### Archive

Posts Tagged ‘measure-theoretic probability’

## Some Comments on the Situation of a Random Variable being Measurable with respect to the Sigma-Algebra Generated by Another Random Variable

If $Y$ is a $\sigma(X)$-measurable random variable then there exists a Borel-measurable function $f \colon \mathbb{R} \rightarrow \mathbb{R}$ such that $Y = f(X)$. The standard proof of this fact leaves several questions unanswered. This note explains what goes wrong when attempting a “direct” proof. It also explains how the standard proof overcomes this difficulty.

First some background. It is a standard result that $\sigma(X) = \{X^{-1}(B) | B \in \mathcal{B}\}$ where $\mathcal{B}$ is the set of all Borel subsets of the real line $\mathbb{R}$. Thus, if $A \in \mathcal{B}$ then there exists an $H \in \mathcal{B}$ such that $Y^{-1}(A) = X^{-1}(H)$. Indeed, this follows from the fact that since $Y$ is $\sigma(X)$-measurable, the inverse image $Y^{-1}(A)$ of any Borel set $A$ must lie in $\sigma(X)$.
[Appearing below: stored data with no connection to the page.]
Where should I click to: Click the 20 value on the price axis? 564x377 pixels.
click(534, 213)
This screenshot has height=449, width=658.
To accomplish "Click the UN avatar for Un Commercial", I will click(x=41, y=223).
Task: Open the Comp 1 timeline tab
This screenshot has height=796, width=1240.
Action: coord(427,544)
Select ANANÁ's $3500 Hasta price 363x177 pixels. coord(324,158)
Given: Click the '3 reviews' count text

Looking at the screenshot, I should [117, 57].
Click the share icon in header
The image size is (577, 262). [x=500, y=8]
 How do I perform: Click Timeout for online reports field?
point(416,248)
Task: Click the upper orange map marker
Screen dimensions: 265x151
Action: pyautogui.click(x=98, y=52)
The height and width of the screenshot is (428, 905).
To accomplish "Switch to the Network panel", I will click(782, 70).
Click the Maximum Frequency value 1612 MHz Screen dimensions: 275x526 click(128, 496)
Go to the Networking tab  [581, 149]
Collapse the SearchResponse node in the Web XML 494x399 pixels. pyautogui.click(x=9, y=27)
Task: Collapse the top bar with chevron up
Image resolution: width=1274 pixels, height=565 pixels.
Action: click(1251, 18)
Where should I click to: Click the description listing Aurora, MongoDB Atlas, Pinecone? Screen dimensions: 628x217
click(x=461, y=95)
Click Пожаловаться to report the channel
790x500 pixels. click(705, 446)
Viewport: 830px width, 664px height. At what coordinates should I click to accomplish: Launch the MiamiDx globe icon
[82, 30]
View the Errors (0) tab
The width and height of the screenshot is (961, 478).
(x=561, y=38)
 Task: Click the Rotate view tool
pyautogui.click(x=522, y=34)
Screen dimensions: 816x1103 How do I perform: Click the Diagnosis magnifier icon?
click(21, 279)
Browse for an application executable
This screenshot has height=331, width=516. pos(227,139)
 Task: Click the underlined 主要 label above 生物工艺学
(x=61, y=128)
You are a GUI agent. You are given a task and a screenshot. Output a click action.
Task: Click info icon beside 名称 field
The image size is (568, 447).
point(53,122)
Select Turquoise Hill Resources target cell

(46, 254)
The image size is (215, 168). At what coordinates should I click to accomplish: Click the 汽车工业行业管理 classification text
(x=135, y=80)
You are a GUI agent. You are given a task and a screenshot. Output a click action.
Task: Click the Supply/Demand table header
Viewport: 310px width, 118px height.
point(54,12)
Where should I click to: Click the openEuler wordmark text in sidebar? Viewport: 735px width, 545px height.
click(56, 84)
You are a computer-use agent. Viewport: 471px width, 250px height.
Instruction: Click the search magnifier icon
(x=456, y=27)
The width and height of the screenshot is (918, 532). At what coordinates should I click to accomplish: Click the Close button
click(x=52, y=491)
A “direct” proof would endeavour to construct $f$ pointwise. The basic intuition (and not difficult to prove) is that $Y$ must be constant on sets of the form $X^{-1}(c)$ for $c \in \mathbb{R}$. This suggests defining $f$ by $f(x) = \sup Y(X^{-1}(x))$. Here, the supremum is used to go from the set $Y(X^{-1}(x))$ to what we believe to be its only element, or to $\infty$ if $X^{-1}(x)$ is empty. Unfortunately, this intuitive approach fails because the range of $X$ need not be Borel. This causes problems because $f^{-1}((-\infty,\infty))$ is the range of $X$ and must be Borel if $f$ is to be Borel-measurable.

Technically, we need a way of extending the definition of $f$ from the range of $X$ to a Borel set containing the range of $X$, and moreover, the extension must result in a measurable function.

Constructing an appropriate extension requires knowing more about $Y$ than simply $Y(X^{-1}(x))$ for each individual $x$. That is, we need a canonical representation of $Y$. Before we get to this though, let us look at two special cases.

Consider first the case when $Y = I_{A}$ for some measurable set $A$, where $I$ is the indicator function. If $Y$ is $\sigma(X)$-measurable then $Y^{-1}(1)$ must lie in $\sigma(X)$ and hence there exists a Borel $H$ such that $Y^{-1}(1) = A = X^{-1}(H)$. Let $f = I_H$. (It is Borel-measurable because $H$ is Borel.) To show $Y = f \circ X$, let $\omega$ be arbitrary. (Recall, random variables are actually functions, conventionally indexed by $\omega$.) If $\omega \in X^{-1}(H)$ then $X(\omega) \in H$ and $(f \circ X)(\omega) = 1$, while $Y(\omega) = 1$ because $\omega \in X^{-1}(H) = Y^{-1}(1)$. Otherwise, if $\omega \not\in X^{-1}(H)$ then analogous reasoning shows both $Y(\omega)$ and $(f \circ X)(\omega)$ equal zero.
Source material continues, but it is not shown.